By | Devdutt Pattanaik |Mythologist, Author, Illustrator, Speaker
Published on 22nd April, 2018, in Mid-Day
Some feminists expect me to ‘explain’ Hinduism’s misogyny. Typically, a verse from Manusmriti will be thrown at me. For example, verse 2.213: It is the nature of women to seduce men in this world; for that reason the wise are never unguarded in the company of females. Or verse 5.151: Girls are supposed to be in the custody of their father when they are children, women must be under the custody of their husband when married and under the custody of her son as widows. In no circumstances is she allowed to assert herself independently.
My response involves reminding them that this is not unique to Hinduism. Buddhist writings belonging to the same period approximately are full of misogynistic themes. In Vinaya Pitaka (the book of monastic discipline) 3.15-21, there is the tale of Sudinna – a young monk who breaks his vows of celibacy after his old parents beg him to give his wife, whom he had abandoned, a child so that his family lineage may continue. When this is revealed, the Buddha admonishes him thus: It is better for you to have put your manhood in the mouth of a venomous snake or a pit of burning charcoal than a woman.
I then draw their attention to a quote from the Quran that is used to explain the practice of wearing hijab amongst Muslim women. “And say to the believing women that they should lower their gaze and guard their modesty; that they should not display their beauty and ornaments except what must ordinarily appear thereof; that they should draw their veils over their bosoms and not display their beauty except to their husbands, their fathers, their husbands’ fathers, their sons, their husbands’ sons, their brothers, or their brothers’ sons or their sisters’ sons, or their women or the servants whom their right hands possess, or male servants free of physical needs, or small children who have no sense of the shame of sex, and that they should not strike their feet in order to draw attention to their hidden ornaments.” (Quran 24:31).

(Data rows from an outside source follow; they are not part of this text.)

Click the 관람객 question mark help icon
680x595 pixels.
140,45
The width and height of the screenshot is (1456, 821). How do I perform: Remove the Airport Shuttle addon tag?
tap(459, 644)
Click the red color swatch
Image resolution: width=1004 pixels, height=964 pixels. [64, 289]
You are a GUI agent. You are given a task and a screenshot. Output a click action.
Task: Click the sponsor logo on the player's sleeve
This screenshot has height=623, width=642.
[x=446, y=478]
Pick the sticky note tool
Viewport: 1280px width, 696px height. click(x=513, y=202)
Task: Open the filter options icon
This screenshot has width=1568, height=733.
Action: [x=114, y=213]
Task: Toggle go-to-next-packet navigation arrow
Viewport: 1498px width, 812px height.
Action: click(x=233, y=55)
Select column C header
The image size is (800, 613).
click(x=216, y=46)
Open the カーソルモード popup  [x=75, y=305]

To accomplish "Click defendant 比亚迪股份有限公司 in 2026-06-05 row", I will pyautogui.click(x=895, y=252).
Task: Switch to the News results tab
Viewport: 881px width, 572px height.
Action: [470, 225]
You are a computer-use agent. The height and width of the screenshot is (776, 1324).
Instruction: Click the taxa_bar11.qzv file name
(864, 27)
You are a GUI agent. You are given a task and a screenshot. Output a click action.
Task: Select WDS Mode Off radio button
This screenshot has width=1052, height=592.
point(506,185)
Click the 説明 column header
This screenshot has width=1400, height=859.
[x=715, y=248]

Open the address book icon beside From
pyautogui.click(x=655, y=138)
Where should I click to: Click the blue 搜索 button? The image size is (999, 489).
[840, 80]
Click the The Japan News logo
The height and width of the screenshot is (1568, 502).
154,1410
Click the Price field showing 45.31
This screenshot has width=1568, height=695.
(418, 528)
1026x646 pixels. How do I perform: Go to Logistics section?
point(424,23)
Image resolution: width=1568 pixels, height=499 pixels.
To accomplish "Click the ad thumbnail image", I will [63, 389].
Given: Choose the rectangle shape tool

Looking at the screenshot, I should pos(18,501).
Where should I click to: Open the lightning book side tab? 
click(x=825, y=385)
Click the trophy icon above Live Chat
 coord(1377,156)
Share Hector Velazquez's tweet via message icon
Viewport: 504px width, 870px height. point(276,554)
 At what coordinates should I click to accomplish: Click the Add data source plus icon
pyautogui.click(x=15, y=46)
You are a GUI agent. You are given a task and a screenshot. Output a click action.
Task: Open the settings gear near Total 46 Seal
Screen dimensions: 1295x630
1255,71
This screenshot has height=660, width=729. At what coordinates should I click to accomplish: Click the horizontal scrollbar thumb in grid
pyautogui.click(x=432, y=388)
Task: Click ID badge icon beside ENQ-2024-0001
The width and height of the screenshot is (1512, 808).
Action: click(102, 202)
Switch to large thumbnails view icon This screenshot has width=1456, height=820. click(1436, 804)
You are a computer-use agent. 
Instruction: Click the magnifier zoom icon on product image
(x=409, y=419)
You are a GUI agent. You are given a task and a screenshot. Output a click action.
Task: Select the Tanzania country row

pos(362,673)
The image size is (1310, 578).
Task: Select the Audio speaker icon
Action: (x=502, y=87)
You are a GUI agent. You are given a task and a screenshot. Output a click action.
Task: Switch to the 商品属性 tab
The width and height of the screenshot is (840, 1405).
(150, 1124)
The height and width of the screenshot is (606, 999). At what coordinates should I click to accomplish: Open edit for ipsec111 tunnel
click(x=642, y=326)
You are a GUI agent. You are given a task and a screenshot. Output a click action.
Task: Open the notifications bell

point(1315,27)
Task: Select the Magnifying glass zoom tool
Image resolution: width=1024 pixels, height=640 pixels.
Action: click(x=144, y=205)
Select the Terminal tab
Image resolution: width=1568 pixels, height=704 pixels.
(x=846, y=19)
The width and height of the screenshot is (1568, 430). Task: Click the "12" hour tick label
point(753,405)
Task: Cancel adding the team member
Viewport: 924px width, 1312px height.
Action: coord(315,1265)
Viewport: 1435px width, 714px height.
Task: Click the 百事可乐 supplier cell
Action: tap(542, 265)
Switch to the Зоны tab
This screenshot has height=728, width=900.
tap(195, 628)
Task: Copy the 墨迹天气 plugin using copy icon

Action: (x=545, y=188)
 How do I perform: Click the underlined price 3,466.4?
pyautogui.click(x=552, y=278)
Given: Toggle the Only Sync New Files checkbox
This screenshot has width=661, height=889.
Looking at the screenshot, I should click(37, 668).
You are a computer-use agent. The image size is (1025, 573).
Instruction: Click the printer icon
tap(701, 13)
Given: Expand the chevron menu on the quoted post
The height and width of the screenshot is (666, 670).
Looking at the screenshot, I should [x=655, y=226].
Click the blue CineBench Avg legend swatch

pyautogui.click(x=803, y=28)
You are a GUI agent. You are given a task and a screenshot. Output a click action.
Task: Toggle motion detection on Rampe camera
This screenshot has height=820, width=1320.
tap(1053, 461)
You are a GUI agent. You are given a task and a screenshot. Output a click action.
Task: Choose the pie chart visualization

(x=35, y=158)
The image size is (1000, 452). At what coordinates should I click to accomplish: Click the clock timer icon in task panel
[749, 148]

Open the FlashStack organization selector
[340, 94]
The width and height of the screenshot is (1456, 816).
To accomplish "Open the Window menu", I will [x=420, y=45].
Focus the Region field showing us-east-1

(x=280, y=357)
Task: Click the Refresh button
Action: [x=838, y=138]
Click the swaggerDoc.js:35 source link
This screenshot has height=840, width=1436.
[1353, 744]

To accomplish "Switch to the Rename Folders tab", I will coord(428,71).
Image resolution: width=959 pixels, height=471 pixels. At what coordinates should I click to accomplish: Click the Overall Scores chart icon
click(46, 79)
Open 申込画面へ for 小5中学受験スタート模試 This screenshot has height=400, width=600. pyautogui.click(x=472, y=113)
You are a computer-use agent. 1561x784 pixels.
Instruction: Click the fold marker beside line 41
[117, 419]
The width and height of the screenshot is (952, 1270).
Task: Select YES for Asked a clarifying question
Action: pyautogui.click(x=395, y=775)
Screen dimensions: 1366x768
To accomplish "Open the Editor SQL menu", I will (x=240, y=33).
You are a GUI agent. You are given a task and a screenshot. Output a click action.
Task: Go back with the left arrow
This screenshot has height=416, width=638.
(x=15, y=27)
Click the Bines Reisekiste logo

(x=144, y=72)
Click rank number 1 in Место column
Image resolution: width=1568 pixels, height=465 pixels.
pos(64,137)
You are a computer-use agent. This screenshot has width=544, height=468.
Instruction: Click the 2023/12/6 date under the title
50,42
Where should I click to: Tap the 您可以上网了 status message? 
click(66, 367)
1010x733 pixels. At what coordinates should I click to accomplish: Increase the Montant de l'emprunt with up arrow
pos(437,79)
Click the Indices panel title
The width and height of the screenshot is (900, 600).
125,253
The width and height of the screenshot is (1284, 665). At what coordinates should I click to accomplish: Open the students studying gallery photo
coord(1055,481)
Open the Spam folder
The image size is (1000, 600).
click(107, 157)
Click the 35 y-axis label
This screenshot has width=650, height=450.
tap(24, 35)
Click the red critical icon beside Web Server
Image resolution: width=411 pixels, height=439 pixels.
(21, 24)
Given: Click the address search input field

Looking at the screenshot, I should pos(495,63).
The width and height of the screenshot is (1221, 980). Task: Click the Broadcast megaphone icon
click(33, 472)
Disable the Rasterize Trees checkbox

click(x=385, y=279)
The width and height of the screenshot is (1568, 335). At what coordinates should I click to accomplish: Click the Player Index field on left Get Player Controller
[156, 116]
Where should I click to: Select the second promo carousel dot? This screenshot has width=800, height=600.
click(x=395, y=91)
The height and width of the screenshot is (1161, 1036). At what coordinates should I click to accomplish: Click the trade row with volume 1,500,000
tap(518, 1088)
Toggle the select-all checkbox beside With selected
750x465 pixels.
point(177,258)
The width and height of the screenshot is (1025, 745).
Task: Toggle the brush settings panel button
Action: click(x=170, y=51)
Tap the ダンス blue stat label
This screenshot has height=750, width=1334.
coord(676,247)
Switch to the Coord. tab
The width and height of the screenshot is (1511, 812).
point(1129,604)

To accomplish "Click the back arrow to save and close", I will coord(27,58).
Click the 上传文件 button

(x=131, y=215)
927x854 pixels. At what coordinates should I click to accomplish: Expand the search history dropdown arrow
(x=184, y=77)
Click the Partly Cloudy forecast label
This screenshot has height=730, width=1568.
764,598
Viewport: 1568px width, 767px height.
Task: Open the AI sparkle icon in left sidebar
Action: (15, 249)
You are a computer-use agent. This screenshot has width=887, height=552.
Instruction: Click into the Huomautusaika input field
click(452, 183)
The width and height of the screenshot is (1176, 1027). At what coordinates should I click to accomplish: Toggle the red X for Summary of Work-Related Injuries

Finally I share quotes from Christianity. This is St Paul’s advice in 1 Timothy 2:12: I do not permit a woman to teach or to have authority over a man, she must be silent. Then there is Ephesians 5:22: Wives, submit to you husbands as to the Lord. My point is to draw attention to the global nature of misogyny. One finds misogyny in some form or the other in every religion, if one is looking for it. One will find respect for women too, in every religion, if one is looking for it. Does that mean those who are anti-religion are respectful of women?
Not true. The ‘me too’ campaign reveals disrespect for women even amongst atheists and secularists and rationalists. Respect for women stems from empathy. Empathy is natural to humans, but needs to be cultivated by culture or by self-examination. It has nothing to do with religious doctrine or rational thought. Empathy comes from within without, not from without within.